No início de novembro, a presidenta Dilma Rousseff encaminhou ao Congresso Nacional projeto de lei que reserva 20% das vagas do serviço público para negros. A proposta foi anunciada durante a abertura da 3ª Conferência Nacional de Promoção da Igualdade Racial (III Conapir).

Face violenta do racismo

Enquanto as pautas relacionadas às ações afirmativas caminham a passos lentos, a violência contra jovens negros continua em alta e com respostas tímidas do Estado. As vítimas de homicídios no Brasil apresentam um perfil em comum. Segundo dados do Ministério da Saúde, 53% são jovens. Desses, mais de 75% são negros.

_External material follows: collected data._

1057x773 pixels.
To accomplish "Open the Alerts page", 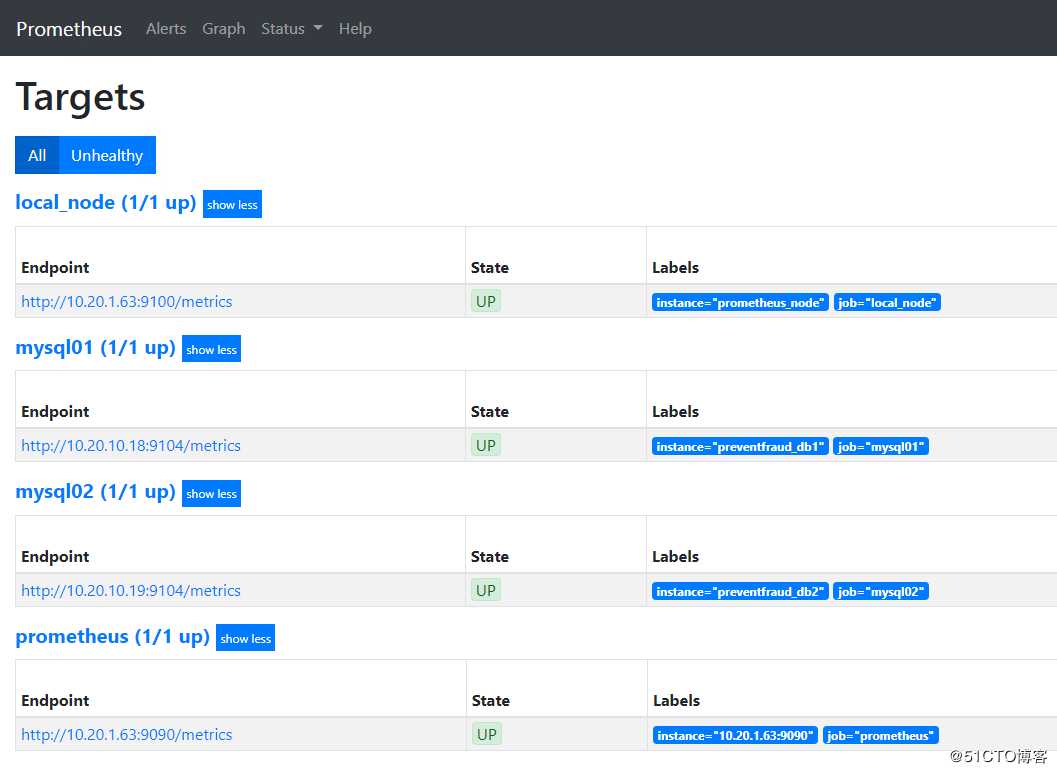I will pos(166,29).
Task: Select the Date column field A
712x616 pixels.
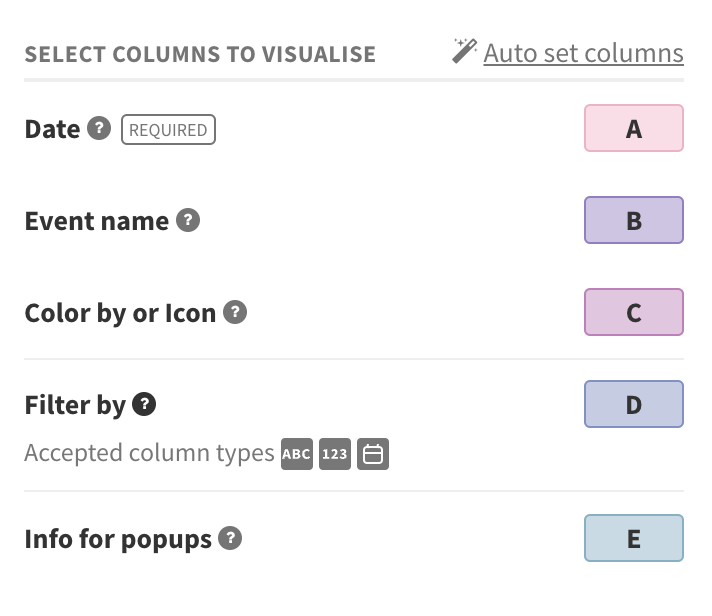Action: coord(633,129)
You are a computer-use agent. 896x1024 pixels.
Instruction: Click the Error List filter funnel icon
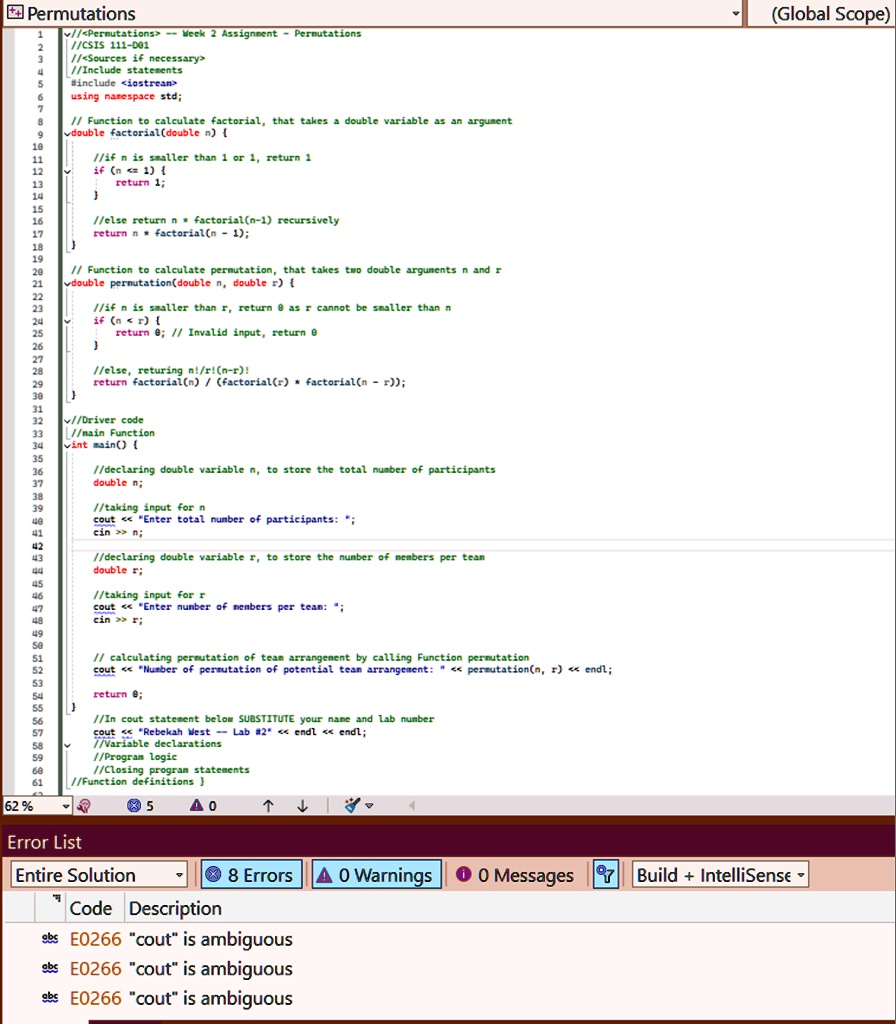point(606,875)
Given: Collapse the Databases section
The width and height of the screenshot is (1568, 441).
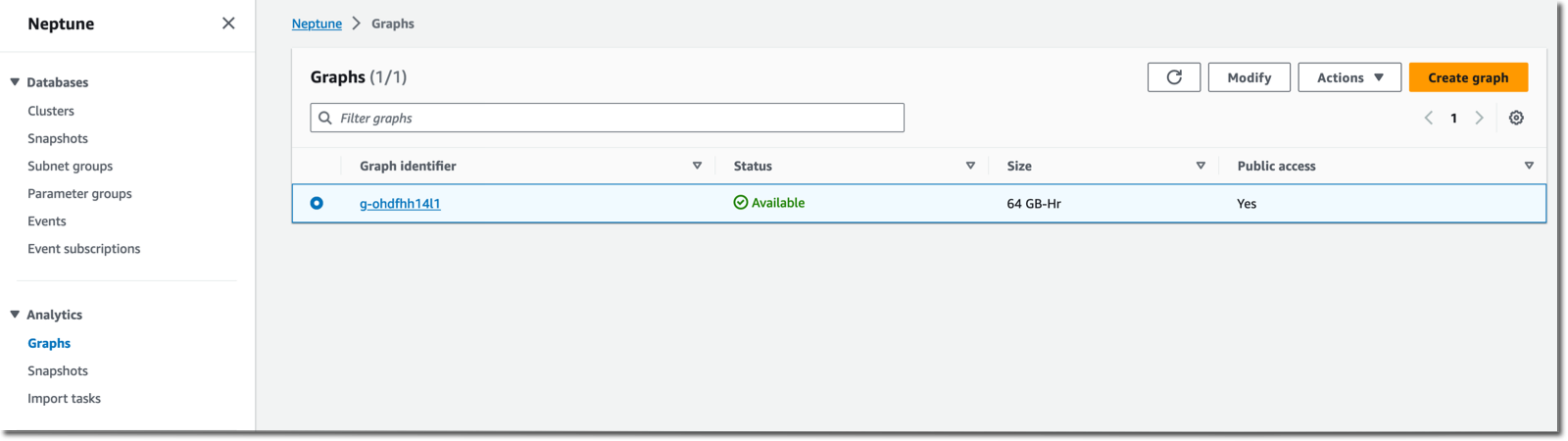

O programa Juventude Viva, lançado pelo governo federal em setembro de 2012, para fazer o enfrentamento da violência contra a juventude negra no país ainda não deu respostas aos movimentos. Débora Maria, coordenadora do movimento Mães de Maio, que organiza familiares de jovens mortos por policiais, tem receio de que o projeto seja usado apenas como uma política “oportunista”.

“A política que o nosso governo oferece para a juventude é encarceramento em massa e extermínio por parte das instituições dos policiais. Então, o que a gente vê é um número crescente por parte do extermínio e sem uma punição severa aos algozes dos nossos filhos”

Estimativas indicam que apenas 3% dos casos em que há morte em confronto com a polícia são investigados no país. Como forma de combater esses absurdos, os movimentos exigem o fim dos “autos de resistência” e a desmilitarização das polícias.